2011年にHRTよりF1デビューし、その後2年間トロロッソに在籍。通算30ポイントを獲得しているリカルド。昨年は決勝こそ僅差だったものの、予選タイムではチームメイトだったジャン-エリック・ベルニュに対して19戦15勝と圧倒。これが、トップチーム入りを決めた重要な要素となったであろうことは、想像に難しくない。
ただ、今季から相手にしなければならないライバルは、そう簡単に越えられる存在ではない。目下4年連続チャンピオン獲得中、皆様ご存知のセバスチャン・ベッテルである。ベッテルは今年、ミハエル・シューマッハーに並ぶ5年連続王者獲得に挑む。そんな偉大なるチームメイトに打ち勝つことができれば、リカルドの前途は洋々だ。
問題はマシンのポテンシャル。このオフシーズンに行われた最初の合同テスト(ヘレス)ではわずか10周、次の合同テスト(バーレーン1回目)でも43周と、マシンのトラブル多発によりほとんど走行することはできなかった。「レッドブルの5年連続チャンピオンは絶望的」との見方もあったが、最終のバーレーンテストでは105周、ベッテルと併せて183周と、ようやく信頼性を確保しつつあるようだ。これに伴い、走行ペースも向上。ラップタイムは上位に近づいてきている。レッドブルの今季のマシンRB10は、ルノー製のパワーユニットに難を抱えてはいるものの、空力面ではトップクラスとも言われており、トラブルさえ解決すれば、トップを狙うことができるマシンだという。それが何時のタイミングになるのか? は現時点では不明だが……。
それからもうひとつ、これはベッテルにも言えることかもしれないが、若いふたりのラインアップで、マシンの開発を担うことができるかということも注目ポイント。これまでのレッドブルは、新パーツの評価やセットアップなど、ベテランのウェーバーが持つ豊富な経験から多くの恩恵を受けてきたはず。その彼が抜けた穴を、ふたりの若いドライバーが埋めることができるか? ただでさえ熟成が遅れているRB10。ふたりに課せられるマシン開発への責務は大きく、その成否が今季のレッドブルの活躍を左右することになろう。

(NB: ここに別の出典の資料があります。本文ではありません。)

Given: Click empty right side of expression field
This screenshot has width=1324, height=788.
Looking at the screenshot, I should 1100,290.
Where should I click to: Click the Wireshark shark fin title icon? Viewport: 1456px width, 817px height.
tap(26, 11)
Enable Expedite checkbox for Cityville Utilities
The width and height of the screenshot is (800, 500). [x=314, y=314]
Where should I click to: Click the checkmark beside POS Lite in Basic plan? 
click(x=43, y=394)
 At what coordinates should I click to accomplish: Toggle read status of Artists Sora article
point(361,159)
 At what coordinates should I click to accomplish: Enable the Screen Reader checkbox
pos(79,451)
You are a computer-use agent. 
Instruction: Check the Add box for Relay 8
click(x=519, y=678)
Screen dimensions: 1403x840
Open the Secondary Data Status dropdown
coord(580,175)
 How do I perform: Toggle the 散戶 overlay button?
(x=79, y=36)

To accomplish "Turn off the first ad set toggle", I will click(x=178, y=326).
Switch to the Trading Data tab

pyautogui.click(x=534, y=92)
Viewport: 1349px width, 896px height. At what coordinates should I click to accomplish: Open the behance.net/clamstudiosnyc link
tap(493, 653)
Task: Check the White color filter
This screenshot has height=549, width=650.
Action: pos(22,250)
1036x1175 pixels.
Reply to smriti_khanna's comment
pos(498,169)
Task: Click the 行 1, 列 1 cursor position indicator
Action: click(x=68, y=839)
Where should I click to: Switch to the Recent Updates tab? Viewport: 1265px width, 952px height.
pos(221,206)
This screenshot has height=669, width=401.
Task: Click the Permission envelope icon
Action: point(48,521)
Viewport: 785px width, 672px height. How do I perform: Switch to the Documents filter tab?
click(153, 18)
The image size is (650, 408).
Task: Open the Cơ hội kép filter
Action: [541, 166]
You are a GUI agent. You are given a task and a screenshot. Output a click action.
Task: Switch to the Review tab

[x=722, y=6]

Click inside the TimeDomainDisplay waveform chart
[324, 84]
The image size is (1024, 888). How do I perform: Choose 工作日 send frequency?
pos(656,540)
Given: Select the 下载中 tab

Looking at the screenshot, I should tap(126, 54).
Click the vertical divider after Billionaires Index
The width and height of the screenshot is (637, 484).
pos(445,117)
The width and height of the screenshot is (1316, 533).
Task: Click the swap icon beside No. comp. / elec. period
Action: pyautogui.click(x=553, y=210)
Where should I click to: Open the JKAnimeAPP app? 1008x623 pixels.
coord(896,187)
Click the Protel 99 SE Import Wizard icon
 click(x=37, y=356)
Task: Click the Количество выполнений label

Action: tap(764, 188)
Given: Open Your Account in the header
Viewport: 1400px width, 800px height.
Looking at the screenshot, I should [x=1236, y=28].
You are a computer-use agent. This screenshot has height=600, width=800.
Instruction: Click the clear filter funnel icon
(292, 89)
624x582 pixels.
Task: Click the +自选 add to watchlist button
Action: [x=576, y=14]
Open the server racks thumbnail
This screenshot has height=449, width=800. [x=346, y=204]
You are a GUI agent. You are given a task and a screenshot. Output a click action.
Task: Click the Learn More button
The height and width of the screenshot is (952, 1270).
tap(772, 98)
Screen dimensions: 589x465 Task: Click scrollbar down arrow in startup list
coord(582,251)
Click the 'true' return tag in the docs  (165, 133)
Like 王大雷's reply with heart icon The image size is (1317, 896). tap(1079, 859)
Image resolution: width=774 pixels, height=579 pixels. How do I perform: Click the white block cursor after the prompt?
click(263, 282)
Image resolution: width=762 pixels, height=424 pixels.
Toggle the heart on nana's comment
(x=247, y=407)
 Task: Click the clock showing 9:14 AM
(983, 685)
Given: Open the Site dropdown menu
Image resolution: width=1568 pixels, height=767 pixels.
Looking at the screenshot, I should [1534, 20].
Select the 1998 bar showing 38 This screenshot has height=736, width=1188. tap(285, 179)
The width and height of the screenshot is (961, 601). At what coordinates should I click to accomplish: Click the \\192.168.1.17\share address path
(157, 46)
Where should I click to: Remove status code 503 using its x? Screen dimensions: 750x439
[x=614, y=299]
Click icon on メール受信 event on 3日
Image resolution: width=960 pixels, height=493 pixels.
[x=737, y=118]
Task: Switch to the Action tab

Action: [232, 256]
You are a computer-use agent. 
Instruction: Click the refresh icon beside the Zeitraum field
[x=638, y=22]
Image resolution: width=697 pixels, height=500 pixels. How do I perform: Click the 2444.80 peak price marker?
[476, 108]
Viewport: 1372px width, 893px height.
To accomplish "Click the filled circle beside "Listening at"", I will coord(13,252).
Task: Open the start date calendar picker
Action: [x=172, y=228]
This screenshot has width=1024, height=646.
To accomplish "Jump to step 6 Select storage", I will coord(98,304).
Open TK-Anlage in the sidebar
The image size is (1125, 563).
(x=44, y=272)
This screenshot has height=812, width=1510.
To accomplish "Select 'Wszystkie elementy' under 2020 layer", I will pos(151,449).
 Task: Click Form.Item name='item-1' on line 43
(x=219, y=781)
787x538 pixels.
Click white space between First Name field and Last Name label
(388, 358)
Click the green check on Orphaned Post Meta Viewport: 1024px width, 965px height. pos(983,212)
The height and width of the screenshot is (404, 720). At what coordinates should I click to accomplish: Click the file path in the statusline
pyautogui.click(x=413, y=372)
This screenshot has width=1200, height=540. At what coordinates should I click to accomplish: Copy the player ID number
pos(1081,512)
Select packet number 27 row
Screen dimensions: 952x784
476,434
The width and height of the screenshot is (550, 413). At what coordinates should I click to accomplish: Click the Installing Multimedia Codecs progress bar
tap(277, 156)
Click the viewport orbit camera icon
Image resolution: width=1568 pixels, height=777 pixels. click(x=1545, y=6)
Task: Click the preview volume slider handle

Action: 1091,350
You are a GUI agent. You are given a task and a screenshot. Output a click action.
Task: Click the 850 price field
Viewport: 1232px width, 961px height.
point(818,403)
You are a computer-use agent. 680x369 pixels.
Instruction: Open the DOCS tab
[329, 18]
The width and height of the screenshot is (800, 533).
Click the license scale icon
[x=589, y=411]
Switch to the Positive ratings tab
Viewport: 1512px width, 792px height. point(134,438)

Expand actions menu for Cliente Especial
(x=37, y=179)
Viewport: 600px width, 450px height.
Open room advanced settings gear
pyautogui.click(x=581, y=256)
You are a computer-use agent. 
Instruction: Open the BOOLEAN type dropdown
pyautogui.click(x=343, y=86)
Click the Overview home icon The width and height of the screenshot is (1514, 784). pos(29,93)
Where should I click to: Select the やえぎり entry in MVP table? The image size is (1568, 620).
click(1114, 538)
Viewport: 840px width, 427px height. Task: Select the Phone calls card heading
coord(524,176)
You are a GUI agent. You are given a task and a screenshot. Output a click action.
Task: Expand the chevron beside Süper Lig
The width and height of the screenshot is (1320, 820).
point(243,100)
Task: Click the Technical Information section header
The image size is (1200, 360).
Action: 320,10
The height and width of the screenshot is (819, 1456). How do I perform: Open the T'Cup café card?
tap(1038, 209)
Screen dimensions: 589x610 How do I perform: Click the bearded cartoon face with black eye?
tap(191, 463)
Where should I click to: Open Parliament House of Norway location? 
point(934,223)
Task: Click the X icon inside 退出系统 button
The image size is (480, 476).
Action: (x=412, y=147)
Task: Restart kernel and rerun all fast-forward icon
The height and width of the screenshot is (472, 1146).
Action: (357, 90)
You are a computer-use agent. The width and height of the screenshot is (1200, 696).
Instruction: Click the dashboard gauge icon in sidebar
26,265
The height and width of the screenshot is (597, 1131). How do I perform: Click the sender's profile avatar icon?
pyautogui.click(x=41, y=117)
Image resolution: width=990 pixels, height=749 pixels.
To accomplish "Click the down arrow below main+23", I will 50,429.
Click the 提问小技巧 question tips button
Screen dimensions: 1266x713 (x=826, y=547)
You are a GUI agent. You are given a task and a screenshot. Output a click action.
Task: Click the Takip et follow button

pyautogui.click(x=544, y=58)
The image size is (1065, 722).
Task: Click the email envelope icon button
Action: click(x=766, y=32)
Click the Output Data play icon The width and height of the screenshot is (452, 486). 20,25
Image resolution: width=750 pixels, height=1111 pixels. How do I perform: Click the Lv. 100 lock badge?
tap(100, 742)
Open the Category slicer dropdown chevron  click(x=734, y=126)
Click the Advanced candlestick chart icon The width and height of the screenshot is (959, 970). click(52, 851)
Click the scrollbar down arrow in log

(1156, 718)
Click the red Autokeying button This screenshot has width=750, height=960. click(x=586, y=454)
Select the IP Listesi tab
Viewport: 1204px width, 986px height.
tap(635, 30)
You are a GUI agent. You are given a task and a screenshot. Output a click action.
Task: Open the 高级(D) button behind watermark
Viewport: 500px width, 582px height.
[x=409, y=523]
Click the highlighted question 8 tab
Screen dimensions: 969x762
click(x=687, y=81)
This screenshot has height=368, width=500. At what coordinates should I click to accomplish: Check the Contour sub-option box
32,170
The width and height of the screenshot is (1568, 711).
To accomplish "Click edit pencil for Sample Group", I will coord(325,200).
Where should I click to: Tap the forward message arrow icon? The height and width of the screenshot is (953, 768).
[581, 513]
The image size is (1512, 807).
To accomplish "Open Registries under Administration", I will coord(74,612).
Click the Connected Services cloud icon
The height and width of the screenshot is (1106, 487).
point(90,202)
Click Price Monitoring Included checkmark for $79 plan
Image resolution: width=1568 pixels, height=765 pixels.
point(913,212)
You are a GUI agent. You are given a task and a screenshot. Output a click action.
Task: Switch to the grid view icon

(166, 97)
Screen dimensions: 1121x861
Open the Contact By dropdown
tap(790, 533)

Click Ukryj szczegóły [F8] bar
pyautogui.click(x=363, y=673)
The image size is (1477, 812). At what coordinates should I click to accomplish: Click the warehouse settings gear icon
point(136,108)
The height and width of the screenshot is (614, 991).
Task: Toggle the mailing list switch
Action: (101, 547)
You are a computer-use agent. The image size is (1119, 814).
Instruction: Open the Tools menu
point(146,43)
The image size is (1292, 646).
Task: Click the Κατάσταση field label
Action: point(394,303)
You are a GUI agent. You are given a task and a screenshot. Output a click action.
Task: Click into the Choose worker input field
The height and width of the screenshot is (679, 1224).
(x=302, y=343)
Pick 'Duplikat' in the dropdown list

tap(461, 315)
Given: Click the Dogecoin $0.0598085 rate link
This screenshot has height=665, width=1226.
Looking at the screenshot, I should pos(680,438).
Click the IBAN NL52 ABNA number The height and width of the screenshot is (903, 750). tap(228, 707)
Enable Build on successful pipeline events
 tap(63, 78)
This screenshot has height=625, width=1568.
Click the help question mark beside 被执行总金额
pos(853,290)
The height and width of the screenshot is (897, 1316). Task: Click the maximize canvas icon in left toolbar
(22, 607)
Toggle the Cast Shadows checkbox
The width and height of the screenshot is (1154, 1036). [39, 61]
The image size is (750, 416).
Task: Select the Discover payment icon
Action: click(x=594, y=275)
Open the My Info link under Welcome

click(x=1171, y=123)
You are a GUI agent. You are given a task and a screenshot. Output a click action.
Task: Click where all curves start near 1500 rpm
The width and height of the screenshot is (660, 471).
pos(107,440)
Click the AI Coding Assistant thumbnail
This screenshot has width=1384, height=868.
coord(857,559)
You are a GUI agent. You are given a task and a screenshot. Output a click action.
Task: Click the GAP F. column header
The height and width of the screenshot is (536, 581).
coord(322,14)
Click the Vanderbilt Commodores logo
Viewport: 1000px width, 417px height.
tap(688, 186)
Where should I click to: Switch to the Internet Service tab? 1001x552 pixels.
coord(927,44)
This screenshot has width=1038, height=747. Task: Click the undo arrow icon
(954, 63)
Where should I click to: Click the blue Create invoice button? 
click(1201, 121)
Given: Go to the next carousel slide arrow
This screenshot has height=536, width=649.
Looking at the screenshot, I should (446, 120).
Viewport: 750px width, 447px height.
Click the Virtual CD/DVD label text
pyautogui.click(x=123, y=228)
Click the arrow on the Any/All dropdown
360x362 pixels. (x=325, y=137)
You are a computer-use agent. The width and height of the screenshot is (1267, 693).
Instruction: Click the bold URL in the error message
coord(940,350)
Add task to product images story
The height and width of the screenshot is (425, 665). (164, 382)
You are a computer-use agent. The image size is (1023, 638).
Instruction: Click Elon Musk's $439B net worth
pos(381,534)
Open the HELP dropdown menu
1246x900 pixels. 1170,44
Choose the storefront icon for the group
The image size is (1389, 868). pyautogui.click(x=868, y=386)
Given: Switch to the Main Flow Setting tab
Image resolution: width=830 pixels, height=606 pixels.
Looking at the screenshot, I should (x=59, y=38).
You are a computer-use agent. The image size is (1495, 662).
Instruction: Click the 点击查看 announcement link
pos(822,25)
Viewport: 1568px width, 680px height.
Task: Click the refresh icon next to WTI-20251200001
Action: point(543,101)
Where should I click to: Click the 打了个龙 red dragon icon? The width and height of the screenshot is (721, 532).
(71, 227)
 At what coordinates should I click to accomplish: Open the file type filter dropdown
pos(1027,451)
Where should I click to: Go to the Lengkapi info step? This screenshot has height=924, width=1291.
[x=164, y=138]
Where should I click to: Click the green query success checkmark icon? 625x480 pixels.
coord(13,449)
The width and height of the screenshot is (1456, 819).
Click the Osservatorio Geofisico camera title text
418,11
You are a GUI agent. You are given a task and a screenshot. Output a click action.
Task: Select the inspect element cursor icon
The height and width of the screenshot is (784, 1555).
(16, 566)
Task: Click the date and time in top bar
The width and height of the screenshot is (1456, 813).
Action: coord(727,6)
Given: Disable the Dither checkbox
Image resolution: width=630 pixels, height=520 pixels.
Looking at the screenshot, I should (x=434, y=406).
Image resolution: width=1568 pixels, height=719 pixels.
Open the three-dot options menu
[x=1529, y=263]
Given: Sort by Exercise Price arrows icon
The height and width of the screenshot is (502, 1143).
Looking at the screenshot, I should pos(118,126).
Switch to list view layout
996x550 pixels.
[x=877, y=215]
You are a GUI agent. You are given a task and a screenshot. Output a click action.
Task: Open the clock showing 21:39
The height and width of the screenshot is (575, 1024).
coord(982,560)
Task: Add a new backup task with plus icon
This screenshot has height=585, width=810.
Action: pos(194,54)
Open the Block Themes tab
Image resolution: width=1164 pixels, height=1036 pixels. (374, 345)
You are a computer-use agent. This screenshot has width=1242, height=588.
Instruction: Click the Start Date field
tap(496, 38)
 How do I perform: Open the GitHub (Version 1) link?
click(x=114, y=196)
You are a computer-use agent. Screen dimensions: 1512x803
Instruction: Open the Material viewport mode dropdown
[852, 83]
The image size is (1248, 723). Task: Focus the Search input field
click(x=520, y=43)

ついに念願のトップチームのシートを射止めたリカルドが、ベッテル相手にどんな戦いを見せるのかという部分に、ぜひご注目いただきたい。ミスの少なさに定評のあるリカルドだが、チームは間違いなくベッテル主導である。そんな中でも自分の才能を発揮し、成績を残し、居場所を確保することができるか? とはいえ、まずは早期にパワーユニットの信頼性が確保されることを祈るばかりだ。